## [Prompt]
Each entry that follows should be written again verbatim.

- Opening Delimiter -

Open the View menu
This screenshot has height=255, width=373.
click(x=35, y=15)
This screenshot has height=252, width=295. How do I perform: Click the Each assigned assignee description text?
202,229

- Closing Delimiter -

## [Task answer]
Open the View menu
This screenshot has height=255, width=373.
click(x=35, y=15)
This screenshot has height=252, width=295. How do I perform: Click the Each assigned assignee description text?
202,229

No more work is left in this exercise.